## Task details:
Reproduce the stretch from the line containing "At what coordinates should I click to accomplish: Tap the" through the end of the material, requests included, with every coordinate in the answers raised by 86.
**** Information given ****
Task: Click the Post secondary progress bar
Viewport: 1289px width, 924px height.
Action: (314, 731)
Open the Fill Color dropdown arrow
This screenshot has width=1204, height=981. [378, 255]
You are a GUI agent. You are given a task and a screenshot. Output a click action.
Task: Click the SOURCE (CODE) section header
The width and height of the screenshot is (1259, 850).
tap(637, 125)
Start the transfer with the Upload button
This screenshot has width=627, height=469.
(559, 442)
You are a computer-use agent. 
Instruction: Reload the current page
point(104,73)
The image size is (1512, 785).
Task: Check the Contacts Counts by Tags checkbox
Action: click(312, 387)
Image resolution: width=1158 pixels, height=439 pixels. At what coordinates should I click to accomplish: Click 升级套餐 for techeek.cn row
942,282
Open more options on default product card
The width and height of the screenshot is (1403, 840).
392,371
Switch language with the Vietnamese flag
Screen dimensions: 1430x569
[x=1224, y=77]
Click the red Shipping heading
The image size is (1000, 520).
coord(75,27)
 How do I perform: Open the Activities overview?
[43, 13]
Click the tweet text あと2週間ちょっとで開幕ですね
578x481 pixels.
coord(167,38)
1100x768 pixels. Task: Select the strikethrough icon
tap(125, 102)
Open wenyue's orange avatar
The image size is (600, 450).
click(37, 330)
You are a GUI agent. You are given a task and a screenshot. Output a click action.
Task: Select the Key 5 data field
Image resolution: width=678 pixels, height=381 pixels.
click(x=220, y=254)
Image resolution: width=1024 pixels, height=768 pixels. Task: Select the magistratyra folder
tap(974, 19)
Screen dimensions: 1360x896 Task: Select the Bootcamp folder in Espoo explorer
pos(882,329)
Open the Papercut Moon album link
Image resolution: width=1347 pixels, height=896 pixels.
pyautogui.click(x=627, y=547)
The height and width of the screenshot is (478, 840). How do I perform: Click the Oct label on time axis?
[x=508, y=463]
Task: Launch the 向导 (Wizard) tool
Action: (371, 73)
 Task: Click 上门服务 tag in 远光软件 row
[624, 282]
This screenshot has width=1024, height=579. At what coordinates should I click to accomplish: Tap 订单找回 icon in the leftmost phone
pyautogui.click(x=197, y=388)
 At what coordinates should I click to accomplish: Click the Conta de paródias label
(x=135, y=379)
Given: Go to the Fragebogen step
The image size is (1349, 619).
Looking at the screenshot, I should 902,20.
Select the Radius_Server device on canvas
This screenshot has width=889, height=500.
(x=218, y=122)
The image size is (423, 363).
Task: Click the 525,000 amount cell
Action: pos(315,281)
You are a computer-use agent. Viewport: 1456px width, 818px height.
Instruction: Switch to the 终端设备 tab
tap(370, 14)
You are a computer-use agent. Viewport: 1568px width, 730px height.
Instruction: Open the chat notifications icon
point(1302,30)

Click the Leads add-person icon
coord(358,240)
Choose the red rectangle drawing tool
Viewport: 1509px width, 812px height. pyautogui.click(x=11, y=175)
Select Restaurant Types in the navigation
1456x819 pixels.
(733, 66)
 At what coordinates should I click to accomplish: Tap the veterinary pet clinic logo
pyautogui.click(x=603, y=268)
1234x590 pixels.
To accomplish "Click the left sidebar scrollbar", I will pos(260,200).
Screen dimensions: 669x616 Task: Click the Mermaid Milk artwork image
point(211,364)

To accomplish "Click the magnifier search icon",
****
## Task answer:
 At what coordinates should I click to accomplish: Tap the veterinary pet clinic logo
pyautogui.click(x=689, y=354)
1234x590 pixels.
To accomplish "Click the left sidebar scrollbar", I will pos(346,286).
Screen dimensions: 669x616 Task: Click the Mermaid Milk artwork image
point(297,450)

To accomplish "Click the magnifier search icon",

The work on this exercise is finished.